Text passage =
—————

By all accounts, Stewart was initially reluctant to pursue the idea, not least because he had spent several decades creating a separate and very different identity for himself as a performer, and he reportedly felt at times that his tenure with the Kingstons was a kind of proverbial 800 pound gorilla at his shows, as even into the first decade of this century an occasional patron at a concert would request a long-forgotten KT song.

But the financial success and good will generated by the first camp in 2000 at the Fairmont Princess Resort in Scottsdale, AZ (a wonderful photographic record of which by Stewart's friend, the brilliant independent photographer Howard "California Roadman" Bruensteiner is HERE) prompted Stewart to continue the project, and the camps in 2001, 2002, and 2003 sold out the available camper spaces and the evening shows put on by the campers.

The transformational moment in the camp's history, however, occurred in 2004 from a convergence of two otherwise-unrelated events. In March of that year, Kingston Trio founding member Bob Shane (a Phoenix-area resident) was forced into retirement from touring after 47 years with the group, following a serious heart attack. At the same time, a Wisconsin teenager named Nikki Sherwin, who had (unusual for her generation) developed an abiding love for Kingston music and for original Trio member Reynolds, won permission from her parents to attend the annual gathering.

A reporter from the local Arizona Republic newspaper was sent to cover this unusual human interest story, generating a front page article in the paper's Saturday edition that profiled Sherwin but also noted that at the Friday night show, a remarkably hale-looking Shane had taken the stage for the first time in the camp's five year history (he had apparently lurked in the audience once or twice in previous years) to perform his signature solo "Scotch and Soda."

That night, the number of patrons seeking admission to the show jumped from the accustomed 100-150 to an astounding 400; they were lined up the equivalent of a block from the doors of the venue. Those lucky enough to get in - some had to be turned away due to fire regulations - were rewarded with a number of memorable performances by the campers, by Stewart's invited guests Travis Edmonson and the current KT with Shane's replacement Bill Zorn, by Shane once again - and by a spontaneous reunion onstage of the 1961-67 KT with Stewart, Reynolds, and Shane. The camp has developed, expanded, and changed since then - but the original vision conceived by Michelle Stevens and quickly embraced whole-heartedly by Stewart has persisted. The event remains a celebration of the Kingston Trio's 53 year history and of the acoustic folk music generated by the group and by the revival it helped to create.

This is a personal retrospective on the event, by no means encyclopedic or complete. I participated as a camper in 2003 and 2004 and have attended every year since. Except for the performances presented here from 2002, I've seen all of the songs in the videos. Though I haven't shot any of these videos, I have edited many of them (those with the fade-in/fade-out effects and title overlays) and borrowed the rest from intrepid videographers like Bo Wennstam (whose remarkable collection of 324 videos of FC from 2007-2009 is available HERE), Paul Rybolt, Tom Ivey and his wife Janet, and more.

I'm organizing these by year. They represent some of my best memories of this remarkable event.

2002

This is the first year for which I have any video, and these are courtesy of Paul Rybolt, who in his enthusiasm for the camp sent me a video of the '02 shows after I had already signed up for FC4 in 2003.

—————

Dataset section =
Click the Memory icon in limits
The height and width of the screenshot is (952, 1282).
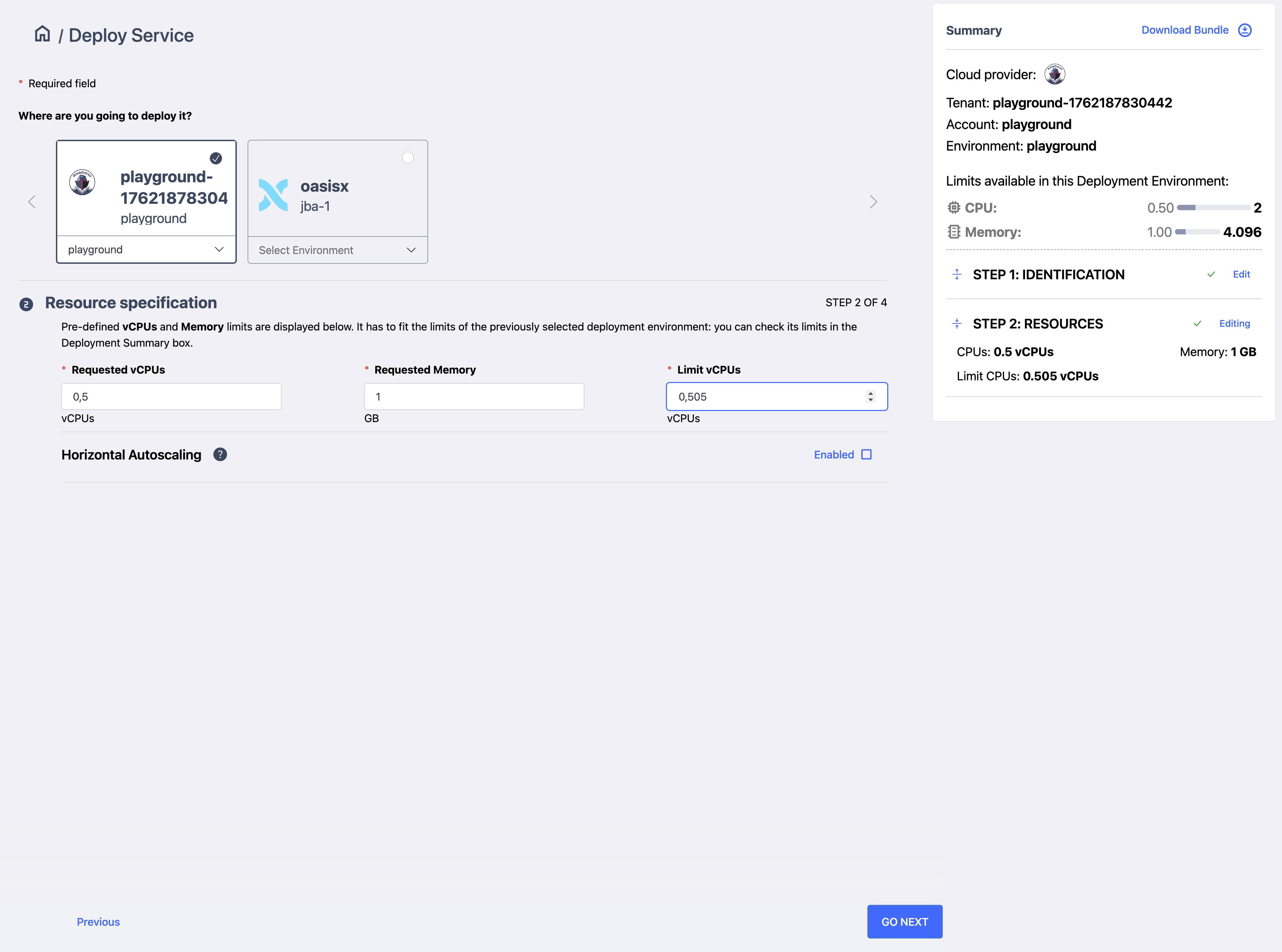click(x=954, y=232)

—————

What the exercise asks = In the passage about the Kingston Trio camp, why was Stewart reluctant to pursue the idea at first? Answer in one to three sentences.

Exercise solution = He had spent several decades building a separate and very different identity for himself as a performer. He also reportedly felt that his time with the Kingstons sometimes loomed over his shows like an 800-pound gorilla, because even into the first decade of this century an occasional concertgoer would request a long-forgotten Kingston Trio song.